--- Start of PAGE TEXT ---
# high CFM range hood install



## s002wjh (Oct 11, 2016)

When installing high CFM range hood, the routing duct always should go up or flat, but never go downward??

also can I use dryer duct(lower elevation than range hood) to combine with my range hood duct? if so how do i prevent the exhaust from range hood split into dryer.

also any guide/link on how to install make up air unit?


----------



## nealtw (Oct 11, 2016)

Welcome the site.
Best go to plan B, If it's not against code it should be, if you did have a flapper or something that worked, what happens when both are being used.. You don't even want them close to each other where they exit the house. When the dryer is running it is sucking air out of the house, air will find the easiest way in to replace that air, when they are next to each other, they can suck air in the next vent bringing problem air back into the house.


----------



## Snoonyb (Oct 12, 2016)

s002wjh said:


> When installing high CFM range hood, the routing duct always should go up or flat, but never go downward??



The exception would be, if your venting appliance were a downdraft.

Most high CFM venting appliances will offer the remote blower option, which allows you to locate the motor away from the appliance, reducing the noise level and since you are exhausting products that will adhere to most surfaces, use smooth wall rigid venting material instead of the ribbed or flex-a-duct material.



s002wjh said:


> also can I use dryer duct(lower elevation than range hood) to combine with my range hood duct? if so how do i prevent the exhaust from range hood split into dryer.



Generally, dryer venting material will be far to small in area to handle the volume of a high CFM appliance and severely impact the latter's efficiency while creating the potential for a backdraft into the dryer.



s002wjh said:


> also any guide/link on how to install make up air unit?



Your local building code should be your guide for determining the ducting for the make-up air, some are very restrictive.


----------
--- End of PAGE TEXT ---
--- Start of MATERIAL PROVIDED ---
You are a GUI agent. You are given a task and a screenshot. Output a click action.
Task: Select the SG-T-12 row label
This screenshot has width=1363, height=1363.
--- End of MATERIAL PROVIDED ---
WHAT TO WORK ON:
**a.** List the username of every person who posted in the range hood thread.
**b.** From the range hood thread, quote everything from "## s002wjh (Oct" down to "nealtw (Oct 11, 2016)".
The lines play no part in what is asked here.

ANSWER LIST:
**a.** s002wjh, nealtw, Snoonyb

**b.**
## s002wjh (Oct 11, 2016)

When installing high CFM range hood, the routing duct always should go up or flat, but never go downward??

also can I use dryer duct(lower elevation than range hood) to combine with my range hood duct? if so how do i prevent the exhaust from range hood split into dryer.

also any guide/link on how to install make up air unit?


----------



## nealtw (Oct 11, 2016)